Pasear por el Cabanyal, volver al “hogar”, aferrarme al refugio que son mis raíces y el entorno de mi casa paterna para recobrar la confianza objetiva perdida por los temores subjetivos a una enfermedad que, sin tener la desgracia de haberla presenciado cercana en el entorno, ha logrado incrustarse en mi mente de forma paranoica.

Somos animales sociales como he repetido varias veces en este diario, aunque confieso que no he logrado asumir en su integridad el concepto por verbalizarlo reiteradamente.
Además, somos colectivo, somos sociedad, somos…”peces de ciudad”.

Durante el paseo me han venido a la mente esas tres palabras que titulan una maravillosa canción de Ana Belén, Peces de ciudad.

Sí, esos somos nosotros, esa soy yo, aunque me sienta mejor encerrada en la atalaya donde he sido rehén para evitar “conocer” al bichito.

El por qué se ha cruzado en mi mente la canción tiene su explicación. Os cuento.

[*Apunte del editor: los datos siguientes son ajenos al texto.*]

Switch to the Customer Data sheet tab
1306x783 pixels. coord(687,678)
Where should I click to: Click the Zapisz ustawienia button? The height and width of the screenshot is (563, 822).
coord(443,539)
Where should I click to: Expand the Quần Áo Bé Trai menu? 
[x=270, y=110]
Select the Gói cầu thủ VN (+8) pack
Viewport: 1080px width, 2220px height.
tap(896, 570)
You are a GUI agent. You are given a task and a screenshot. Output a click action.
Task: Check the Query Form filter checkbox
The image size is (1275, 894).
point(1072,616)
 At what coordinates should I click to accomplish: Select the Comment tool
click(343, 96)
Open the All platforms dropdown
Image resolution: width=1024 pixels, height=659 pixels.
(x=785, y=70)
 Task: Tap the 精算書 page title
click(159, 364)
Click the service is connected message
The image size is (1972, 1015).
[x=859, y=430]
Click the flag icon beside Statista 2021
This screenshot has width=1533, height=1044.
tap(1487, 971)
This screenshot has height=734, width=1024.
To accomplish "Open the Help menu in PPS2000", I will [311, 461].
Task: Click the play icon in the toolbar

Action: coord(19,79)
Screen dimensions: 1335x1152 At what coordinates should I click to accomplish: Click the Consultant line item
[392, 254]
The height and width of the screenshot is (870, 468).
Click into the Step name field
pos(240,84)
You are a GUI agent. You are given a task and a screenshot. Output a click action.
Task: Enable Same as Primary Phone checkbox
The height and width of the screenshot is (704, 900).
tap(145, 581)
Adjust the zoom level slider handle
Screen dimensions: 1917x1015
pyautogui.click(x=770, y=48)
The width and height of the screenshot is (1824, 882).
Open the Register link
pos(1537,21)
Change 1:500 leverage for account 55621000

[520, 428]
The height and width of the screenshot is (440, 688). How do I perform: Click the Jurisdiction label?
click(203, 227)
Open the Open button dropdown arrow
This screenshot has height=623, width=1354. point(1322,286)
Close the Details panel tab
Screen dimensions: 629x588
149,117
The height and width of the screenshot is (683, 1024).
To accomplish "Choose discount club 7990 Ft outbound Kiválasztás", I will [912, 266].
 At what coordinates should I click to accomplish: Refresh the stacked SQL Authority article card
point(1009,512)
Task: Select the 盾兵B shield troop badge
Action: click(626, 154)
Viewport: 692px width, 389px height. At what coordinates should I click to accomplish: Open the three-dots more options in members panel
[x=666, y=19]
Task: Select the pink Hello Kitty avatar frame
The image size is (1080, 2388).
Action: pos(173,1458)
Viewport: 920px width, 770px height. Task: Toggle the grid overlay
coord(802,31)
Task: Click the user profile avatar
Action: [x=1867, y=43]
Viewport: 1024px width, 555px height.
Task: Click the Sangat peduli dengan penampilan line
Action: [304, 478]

El pasado fin de semana, en la búsqueda de algún entretenimiento televisivo de esos que apuntas en agenda como pendiente o recomendable y luego el estrés con el que vivíamos “antes de” me había imposibilitado ver, decidí recuperar programas pendientes y estuve viendo una de esas emisiones televisivas que reconozco, está preciosamente construida como producto televisivo, pero que dejé de verlo porque me alborotaba muchísimo las emociones y, no importaba el personaje protagonista, siempre acababa deslizándose alguna lágrima por mi mejilla.

Aun así, ante las excelentes críticas y, puesto que era una asignatura pendiente, sucumbí a visionar el programa “El Cielo Puede Esperar” dedicado a Ana Belén.

Me cautiva demasiado la atractiva y férrea personalidad de la actriz, cantante y referente personal en muchas cosas, para mantener durante más tiempo en el desván el programa, a pesar de la fragilidad sensorial de nuestra presente coyuntura.

Además, había leído mucho sobre esta versión musical de Rozalén con la que cierro esta publicación y que hoy me ha servido para hacer más liviano mi paseo al asumir que, inevitablemente, a pesar de cabanyalera y “ciudadana de pueblo”, soy un “pez de ciudad” …
Y hoy que iniciamos etapa, como dice la canción, no es el momento de “huir”, entre otras cosas, porque “no quedan islas para naufragar”, más bien al contrario y aunque, me defino poseedora de sentimiento marino en las venas, somos, soy …”peces de ciudad”, aunque sea una ciudad pequeñita y no una urbe cosmopolita.